### TASK
Return every entry exactly as written.

### AVAILABLE DATA
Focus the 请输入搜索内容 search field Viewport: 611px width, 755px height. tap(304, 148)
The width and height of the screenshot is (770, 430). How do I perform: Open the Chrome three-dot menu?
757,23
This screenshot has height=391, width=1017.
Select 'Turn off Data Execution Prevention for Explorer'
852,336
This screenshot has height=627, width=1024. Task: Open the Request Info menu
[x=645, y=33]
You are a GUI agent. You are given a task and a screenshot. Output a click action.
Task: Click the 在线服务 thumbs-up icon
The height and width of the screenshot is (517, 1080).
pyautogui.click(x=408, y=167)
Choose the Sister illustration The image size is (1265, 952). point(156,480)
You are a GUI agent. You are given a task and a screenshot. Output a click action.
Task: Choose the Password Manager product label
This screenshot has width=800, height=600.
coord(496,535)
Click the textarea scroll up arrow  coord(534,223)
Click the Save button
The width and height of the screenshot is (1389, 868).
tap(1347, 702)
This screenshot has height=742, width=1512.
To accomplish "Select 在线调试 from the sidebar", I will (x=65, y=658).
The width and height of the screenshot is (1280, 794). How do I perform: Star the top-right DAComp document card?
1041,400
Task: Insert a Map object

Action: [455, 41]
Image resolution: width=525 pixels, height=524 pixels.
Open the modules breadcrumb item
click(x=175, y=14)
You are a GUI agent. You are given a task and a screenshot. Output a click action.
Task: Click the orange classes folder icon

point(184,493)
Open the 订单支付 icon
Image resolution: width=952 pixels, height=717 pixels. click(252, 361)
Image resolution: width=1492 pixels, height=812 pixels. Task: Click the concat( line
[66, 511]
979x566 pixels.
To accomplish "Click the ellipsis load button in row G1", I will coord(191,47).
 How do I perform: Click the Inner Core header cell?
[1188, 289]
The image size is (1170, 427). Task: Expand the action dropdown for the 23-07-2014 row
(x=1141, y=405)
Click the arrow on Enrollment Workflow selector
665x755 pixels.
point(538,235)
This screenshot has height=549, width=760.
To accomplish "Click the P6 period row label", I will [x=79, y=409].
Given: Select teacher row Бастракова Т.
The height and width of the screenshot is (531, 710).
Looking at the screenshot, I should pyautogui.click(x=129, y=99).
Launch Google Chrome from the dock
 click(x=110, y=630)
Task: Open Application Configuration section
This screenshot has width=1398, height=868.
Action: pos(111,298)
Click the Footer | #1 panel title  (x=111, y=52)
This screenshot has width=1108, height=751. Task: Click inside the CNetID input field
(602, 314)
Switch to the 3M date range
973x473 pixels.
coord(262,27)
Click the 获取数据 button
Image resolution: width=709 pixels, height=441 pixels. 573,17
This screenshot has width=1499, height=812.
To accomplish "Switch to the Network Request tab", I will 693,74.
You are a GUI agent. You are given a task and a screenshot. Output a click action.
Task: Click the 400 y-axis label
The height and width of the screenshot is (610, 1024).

### EXERCISE RESPONSE
Focus the 请输入搜索内容 search field Viewport: 611px width, 755px height. tap(304, 148)
The width and height of the screenshot is (770, 430). How do I perform: Open the Chrome three-dot menu?
757,23
This screenshot has height=391, width=1017.
Select 'Turn off Data Execution Prevention for Explorer'
852,336
This screenshot has height=627, width=1024. Task: Open the Request Info menu
[x=645, y=33]
You are a GUI agent. You are given a task and a screenshot. Output a click action.
Task: Click the 在线服务 thumbs-up icon
The height and width of the screenshot is (517, 1080).
pyautogui.click(x=408, y=167)
Choose the Sister illustration The image size is (1265, 952). point(156,480)
You are a GUI agent. You are given a task and a screenshot. Output a click action.
Task: Choose the Password Manager product label
This screenshot has width=800, height=600.
coord(496,535)
Click the textarea scroll up arrow  coord(534,223)
Click the Save button
The width and height of the screenshot is (1389, 868).
tap(1347, 702)
This screenshot has height=742, width=1512.
To accomplish "Select 在线调试 from the sidebar", I will (x=65, y=658).
The width and height of the screenshot is (1280, 794). How do I perform: Star the top-right DAComp document card?
1041,400
Task: Insert a Map object

Action: [455, 41]
Image resolution: width=525 pixels, height=524 pixels.
Open the modules breadcrumb item
click(x=175, y=14)
You are a GUI agent. You are given a task and a screenshot. Output a click action.
Task: Click the orange classes folder icon

point(184,493)
Open the 订单支付 icon
Image resolution: width=952 pixels, height=717 pixels. click(252, 361)
Image resolution: width=1492 pixels, height=812 pixels. Task: Click the concat( line
[66, 511]
979x566 pixels.
To accomplish "Click the ellipsis load button in row G1", I will coord(191,47).
 How do I perform: Click the Inner Core header cell?
[1188, 289]
The image size is (1170, 427). Task: Expand the action dropdown for the 23-07-2014 row
(x=1141, y=405)
Click the arrow on Enrollment Workflow selector
665x755 pixels.
point(538,235)
This screenshot has height=549, width=760.
To accomplish "Click the P6 period row label", I will [x=79, y=409].
Given: Select teacher row Бастракова Т.
The height and width of the screenshot is (531, 710).
Looking at the screenshot, I should pyautogui.click(x=129, y=99).
Launch Google Chrome from the dock
 click(x=110, y=630)
Task: Open Application Configuration section
This screenshot has width=1398, height=868.
Action: pos(111,298)
Click the Footer | #1 panel title  (x=111, y=52)
This screenshot has width=1108, height=751. Task: Click inside the CNetID input field
(602, 314)
Switch to the 3M date range
973x473 pixels.
coord(262,27)
Click the 获取数据 button
Image resolution: width=709 pixels, height=441 pixels. 573,17
This screenshot has width=1499, height=812.
To accomplish "Switch to the Network Request tab", I will 693,74.
You are a GUI agent. You are given a task and a screenshot. Output a click action.
Task: Click the 400 y-axis label
The height and width of the screenshot is (610, 1024).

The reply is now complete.